Let \(p\ge 1\). Then \(\mathcal {FK}_{p}^{L}\subset {\mathcal {K}}_{p}^{L}\subset {\mathcal {K}}_{p}^{Loc}\) and these inclusions are strict.

Proof

Fix a pointed metric space X and a Banach space E and take \(T\in \mathcal {FK}_{p}^{L}(X;E)\). Then \(\delta _E\circ T\) is a Lipschitz p-compact operator. That is, the Lipschitz image of \(\delta _E\circ T\) is a relatively p-compact set in \({\mathcal {F}}(E)\). As in the proof of [3, Proposition 2.2], we have the equality \(Im_{Lip}(T)=\beta _E(Im_{Lip}(\delta _E\circ T))\), where \(\beta _E\) is the barycenter map. Thus \(Im_{Lip}(T)\) is a relatively p-compact set in E and, in particular, T is a Lipschitz p-compact operator. Then, we showed that \(\mathcal {FK}_{p}^{L}\subset {\mathcal {K}}_{p}^{L}\). To see that this inclusion is strict, by Proposition 3.6 the Lipschitz p-compact operators are a Lipschitz Banach ideal. In particular, the identity map of \({\mathbb {R}}\), \(Id_{{\mathbb {R}}}\), is a Lipschitz p-compact operator. However, if \(Id_{{\mathbb {R}}}\) were Lipschitz-free p-compact, by Theorem 4.2, \(\widehat{Id_{\mathbb R}} \in {\mathcal {K}}_p({\mathcal {F}}({\mathbb {R}}),{\mathcal {F}}({\mathbb {R}}))\). Since, by [10] or [11], \({\mathcal {F}}(\mathbb R)=L_1\) and \(\widehat{Id_{{\mathbb {R}}}}=Id_{L_1({\mathbb {R}})}\), we get that the identity map of an infinite dimensional space is a compact operator, which can not occur.
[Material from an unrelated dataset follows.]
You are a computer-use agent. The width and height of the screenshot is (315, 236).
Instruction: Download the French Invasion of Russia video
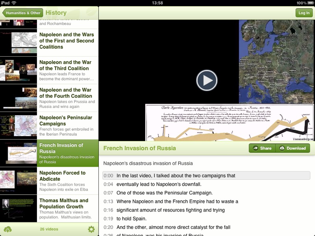point(293,148)
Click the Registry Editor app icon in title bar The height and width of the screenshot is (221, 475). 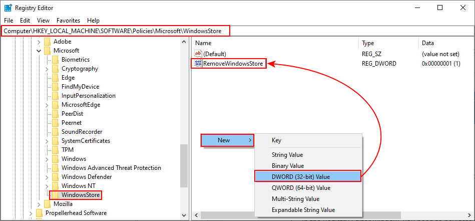click(9, 8)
For the other inclusion, if \(S\in {\mathcal {K}}_p^{L}(X;E)\), then its linearization is a p-compact operator. Then, for any \(x \in X\) and any \(\epsilon >0\), we have \(T(B_{\epsilon }(x))=T_{L}(\delta _X(B_{\epsilon }(x)))\). Since \(\delta _X(B_{\epsilon }(x))\) is a bounded set of \({\mathcal {F}}(X)\), we conclude that \(T(B_{\epsilon }(x))\) is a p-compact set. Thus \({\mathcal {K}}_{p}^{L}\subset {\mathcal {K}}_{p}^{Loc}\). The next example show that this inclusion is strict. \(\square \)

Example 4.7

There exists \(f\in Lip_{0}({\mathbb {R}},\ell _{1})\) which is Lipschitz locally 1-compact which is not Lipschitz compact. As a consequence, f is Lipschitz locally p-compact but not Lipschitz p-compact for all \(1\le p<\infty \).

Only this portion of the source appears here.